Ron Kantowski on how NCAA tournament could be more interesting if teams were kept in their geographic regions
Thursday, March 15, 2007 | 7:19 a.m.
It's a good thing there wasn't any bracket busting during the 1850s or Horace Greeley, the old newspaper editor, might have thought twice about advising the young men of his day to go west.
But based on the number of teams in this year's NCAA tournament from the spurs and saddle conferences, and another group still shaking sand from its high-tops, perhaps the perceived East Coast bias of the tournament selection committee isn't all it is made out to be by us frontier folk.
If you count Texas Tech as part of the West - and having been to Lubbock, which looks just like New Mexico in the rear view mirror, I do - there are 14 teams still dribbling tumbleweeds.
We still need two more for a bracket.
Because Dallas seems to have flunked geography - explain to me again why the Cowboys play in the NFC East - and Denton, home of North Texas State, or U., or whatever it is calling itself while waiting to be swallowed whole by the Texas A&M system, is situated about 30 miles north of South Fork Ranch, we'll take the Mean Green. Or Eagles. Or whatever nickname they are using this week.
That would make 15 teams. Give us Arkansas, since it was the last team in - or better yet, we'll take Air Force instead of the Pork Bellies - and we've got a bracket. Sixteen teams playing for one shining moment, or at least a chance to screw up somebody's office pool beyond repair.
If only the NCAA would let it be. But when was the last time that crew was charged with speaking words of wisdom?
In the 1980s, when the tournament was expanded to prolong the seasons of marginal Atlantic Coast Conference and Big East teams, the NCAA began moving tournament qualifiers around the map like push pins for Motel 6 franchises. Only they didn't leave the light on. Instead of a Final Four that represented all parts of the country, the brackets were stacked in such a way that it could be composed solely of ACC or Big East teams.

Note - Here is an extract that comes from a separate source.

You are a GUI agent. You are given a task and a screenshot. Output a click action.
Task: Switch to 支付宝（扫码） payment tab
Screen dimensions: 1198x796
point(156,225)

I'm exaggerating, but only slightly. If you don't think UNLV's chances to advance past the first weekend of this year's tournament would be better as a No. 4 seed in the West, rather than a seven in the Midwest, then you must be related to Billy Packer. A Wake Forest guy.
Even with a 64-team field, most years the teams would fit pretty nicely into brackets representing their geographic regions. Using this year's field, at first blush you have 11 teams from the East, 17 from the Midwest, 21 from the South and 15 from the West.
But if you move the four Virginia schools from the South to the East, you're almost there - full brackets for each of the regions where fans wouldn't have to buy programs, because these are the players they have been watching since Midnight Madness.
Here's some of what you get by using the old-school brackets:
Before the committee starting moving the teams around like checkers, it was a lot easier for midmajor teams to crash the Final Four. During the 1970s, 10 teams from today's midmajor ranks made it to center stage of the college basketball universe, including three in 1970 alone - Jacksonville, New Mexico State and St. Bonaventure.
In the 16 years since UNLV last appeared in the Final Four, only four similar-sized programs - Cincinnati in 1992, UMass in 1996, Utah in 1998 and George Mason last year - have made it that far.
In addition, the longer his team stayed alive, the bigger chunk of change it would get from the NCAA's bazillion-dollar TV contract. Applying the NCAA's "unit" system, the Big East received $14.85 million based on its teams' performance over the past six NCAA tournaments. Contrast that to the eight conferences that did not win a tournament game over that period, which received slightly more than $1 million each.
This is why the rich get richer in college basketball. And why Colorado State and Wyoming and New Mexico and Utah are looking for new coaches.